Swap "logo" for "emblem" in the data, starting with the line that contains "Task: Click the Optics logo text" and going on through the end of the data. Rewrite those lines with nothing else changed, and leave out the pictures.

- [Entries for locating words and elements]
┏━━
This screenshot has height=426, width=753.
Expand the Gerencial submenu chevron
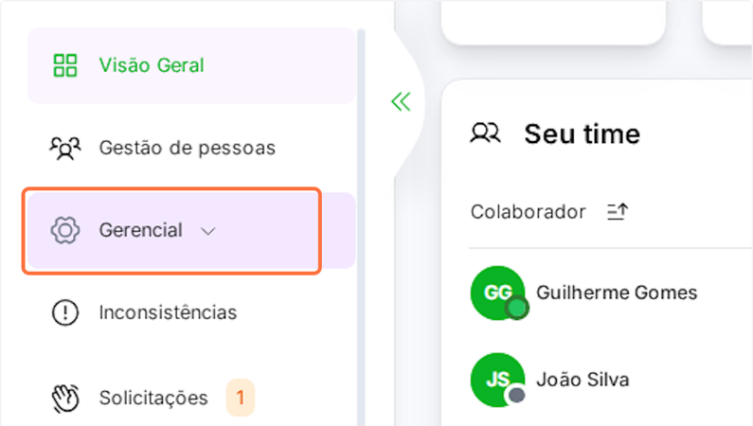point(209,231)
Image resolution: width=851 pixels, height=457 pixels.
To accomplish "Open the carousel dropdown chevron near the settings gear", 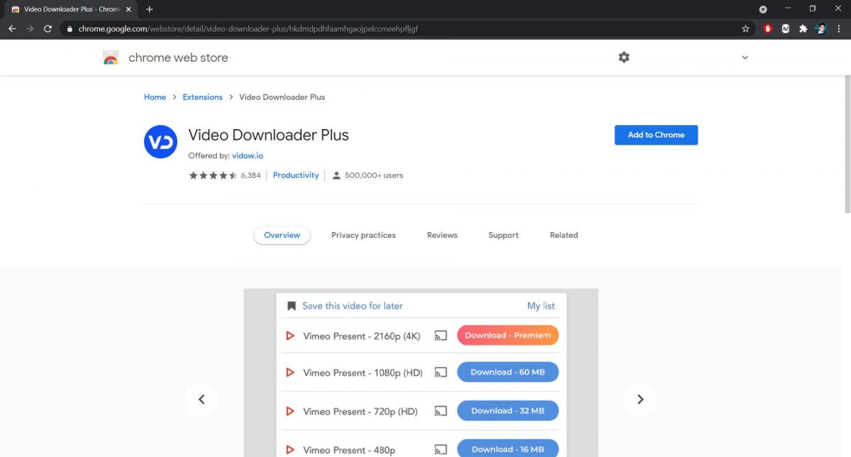I will point(744,57).
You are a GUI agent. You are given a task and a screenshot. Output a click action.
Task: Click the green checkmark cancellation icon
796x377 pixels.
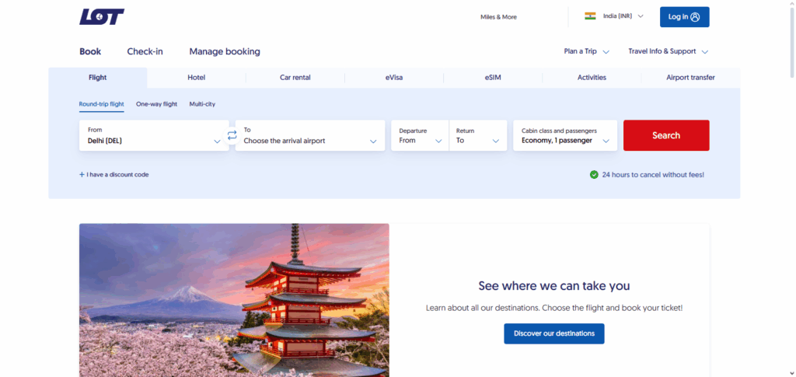(594, 175)

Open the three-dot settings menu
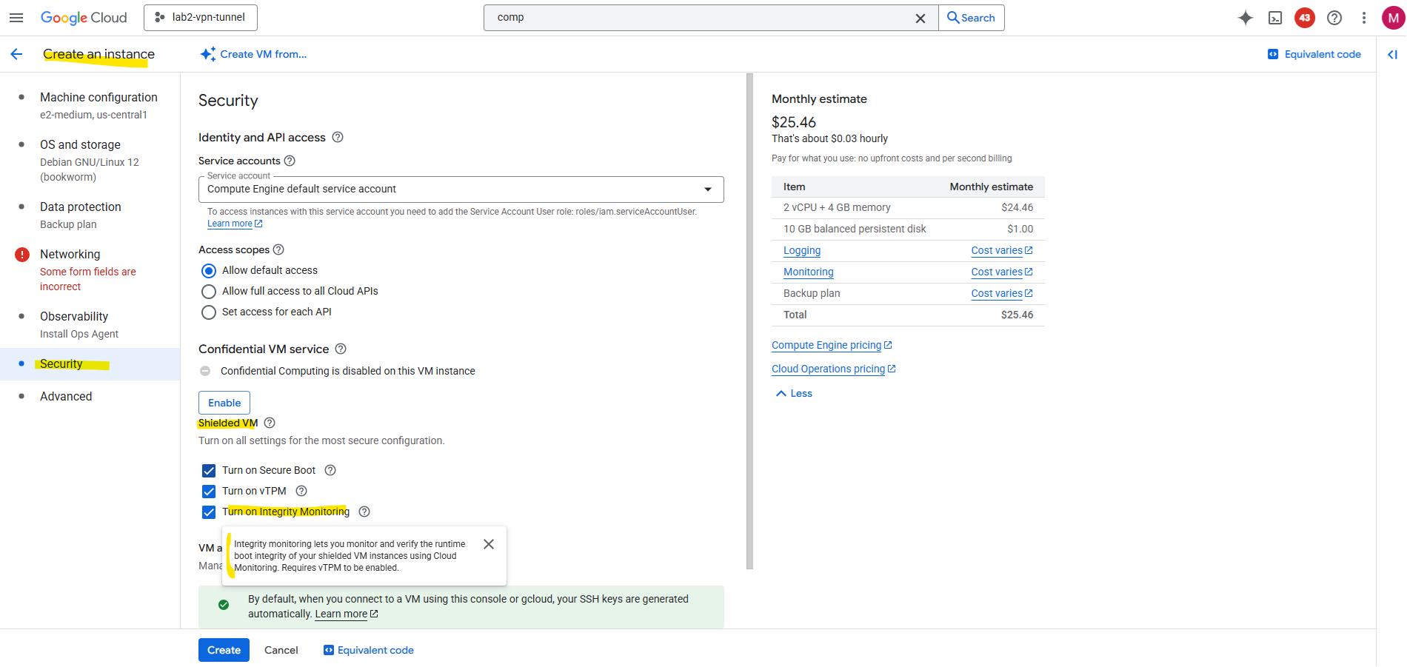pyautogui.click(x=1364, y=18)
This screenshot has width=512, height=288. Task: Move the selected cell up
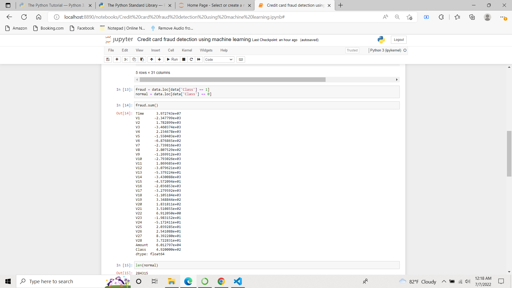pos(151,59)
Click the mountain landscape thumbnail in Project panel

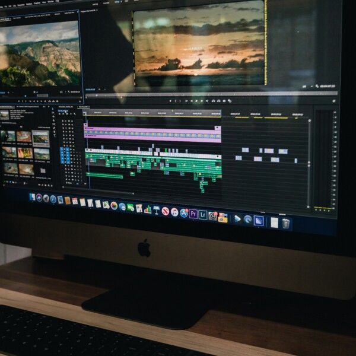pos(41,136)
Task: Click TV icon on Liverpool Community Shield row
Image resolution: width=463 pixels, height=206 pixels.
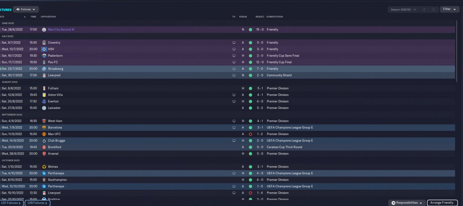Action: pos(234,75)
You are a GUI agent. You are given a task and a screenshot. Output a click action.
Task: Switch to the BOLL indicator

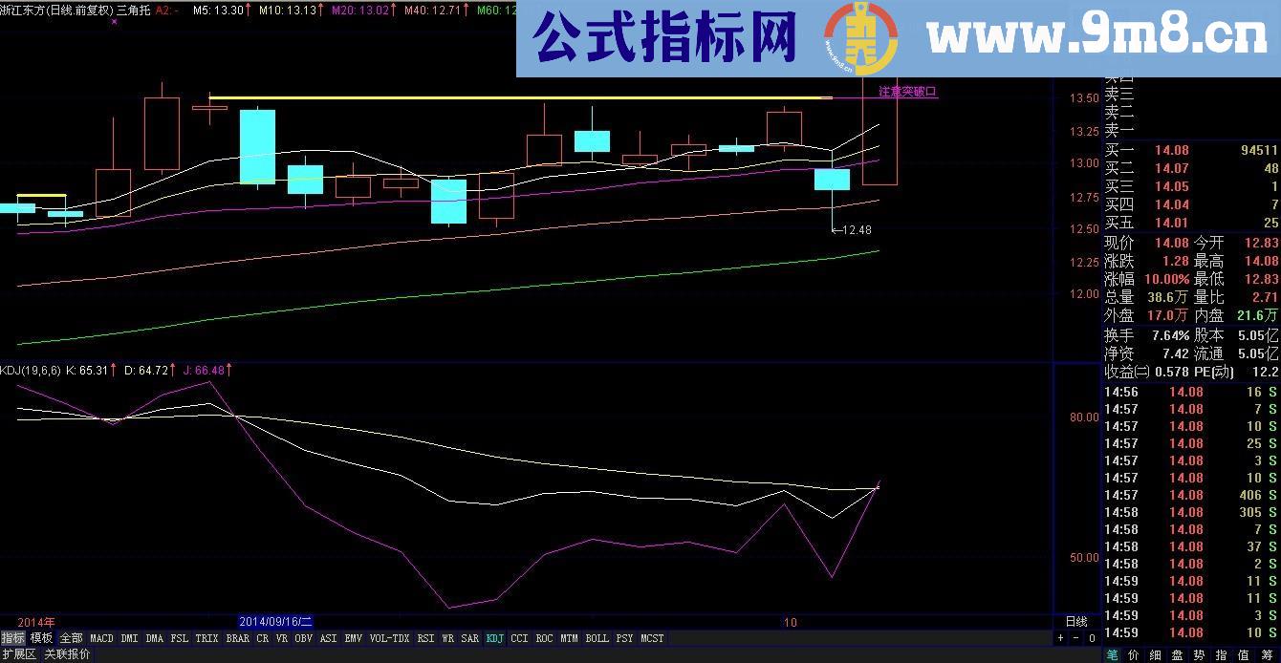[597, 638]
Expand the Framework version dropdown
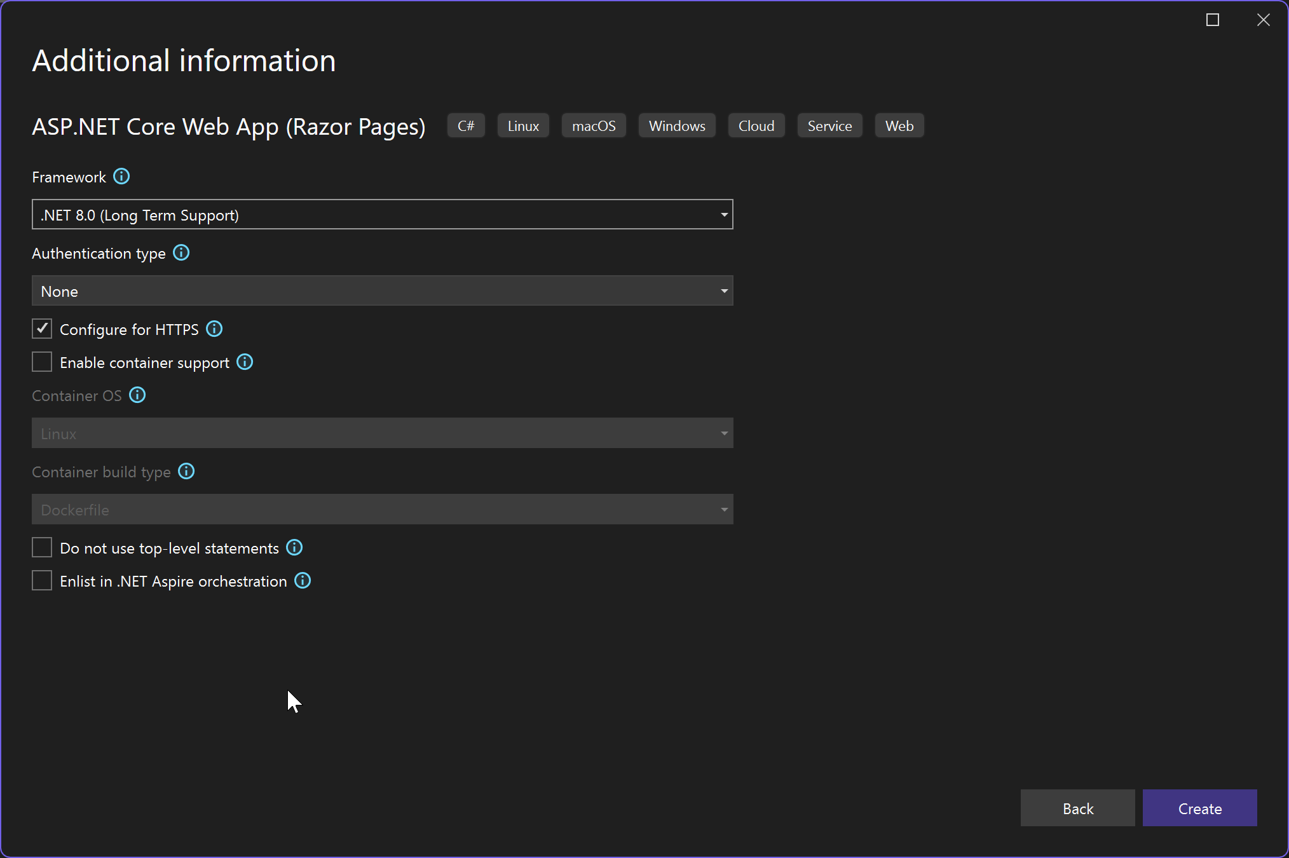Screen dimensions: 1289x858 click(724, 214)
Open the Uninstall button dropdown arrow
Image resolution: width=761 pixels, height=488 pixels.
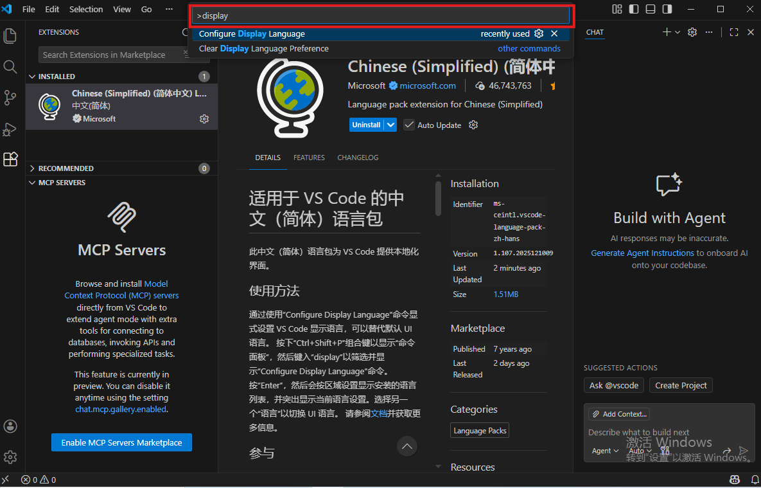point(390,125)
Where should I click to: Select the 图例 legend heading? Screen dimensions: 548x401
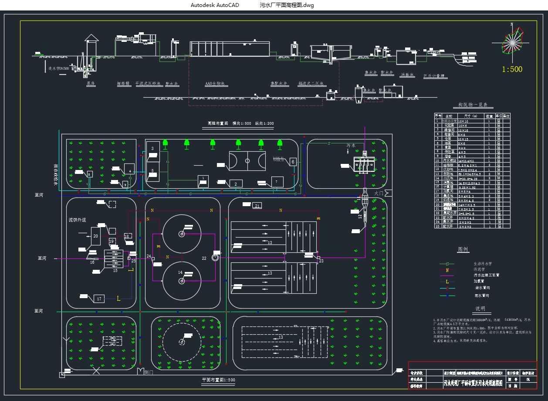coord(463,250)
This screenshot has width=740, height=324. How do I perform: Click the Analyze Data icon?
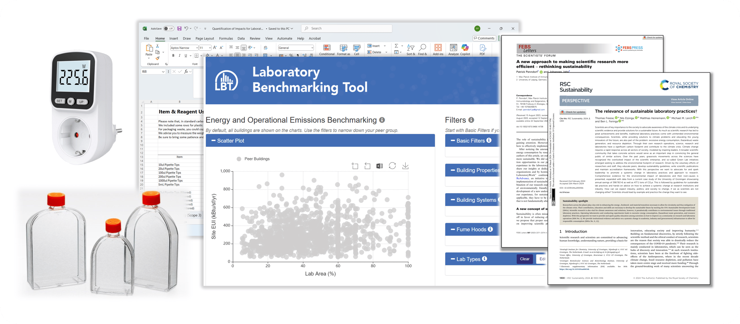tap(453, 49)
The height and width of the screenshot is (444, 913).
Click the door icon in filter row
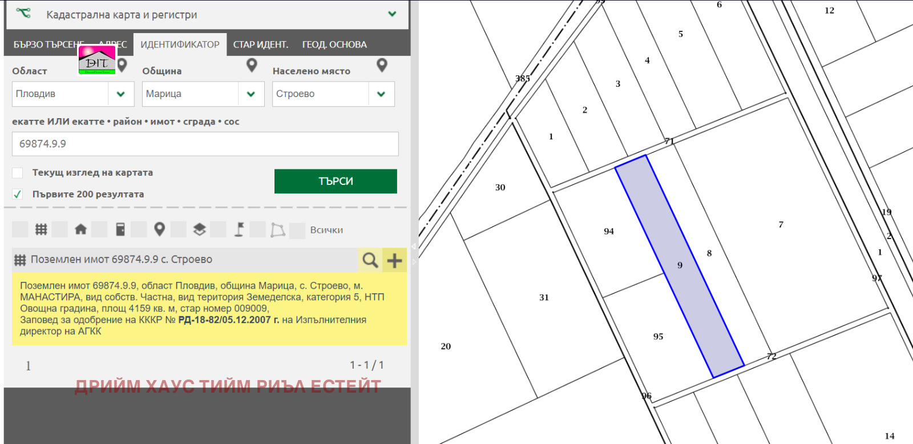[120, 229]
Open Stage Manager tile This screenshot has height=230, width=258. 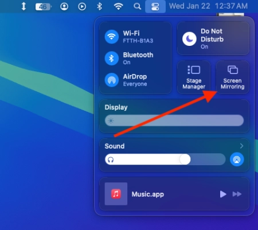(194, 77)
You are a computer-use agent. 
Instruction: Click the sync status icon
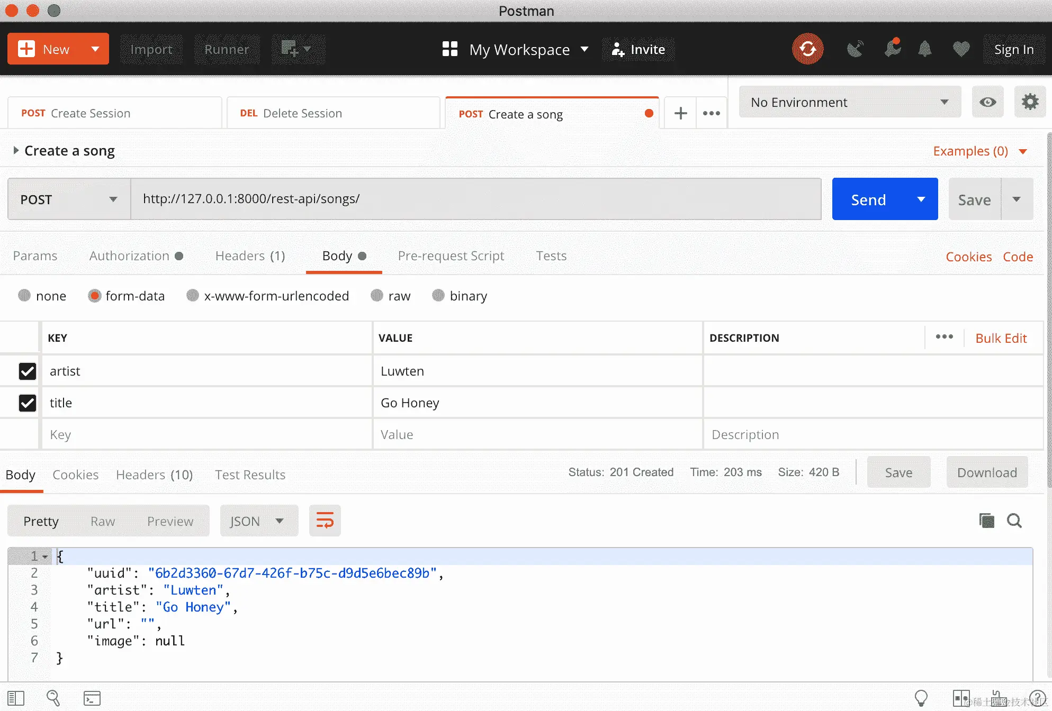(807, 49)
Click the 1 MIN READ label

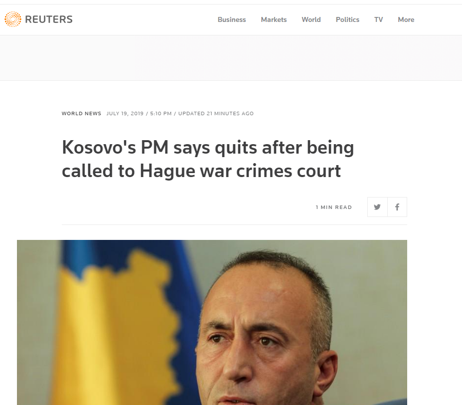point(334,207)
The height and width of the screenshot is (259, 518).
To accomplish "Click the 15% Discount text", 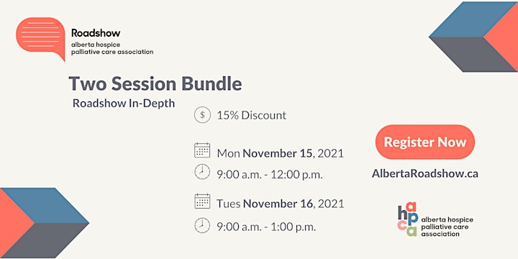I will coord(251,115).
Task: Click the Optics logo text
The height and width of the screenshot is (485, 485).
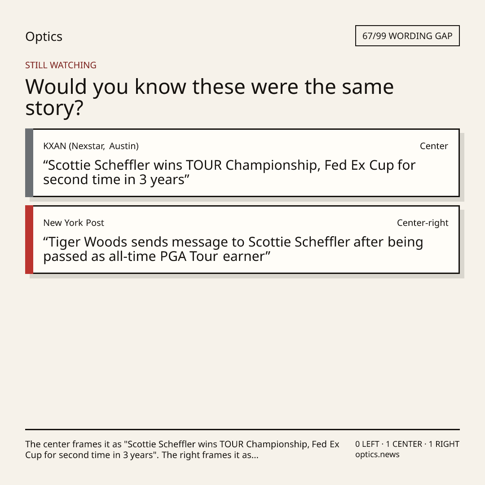Action: coord(44,36)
┗━━
- [RESPONSE TO THE TASK]
Task: Click the Optics emblem text
The height and width of the screenshot is (485, 485).
Action: coord(44,36)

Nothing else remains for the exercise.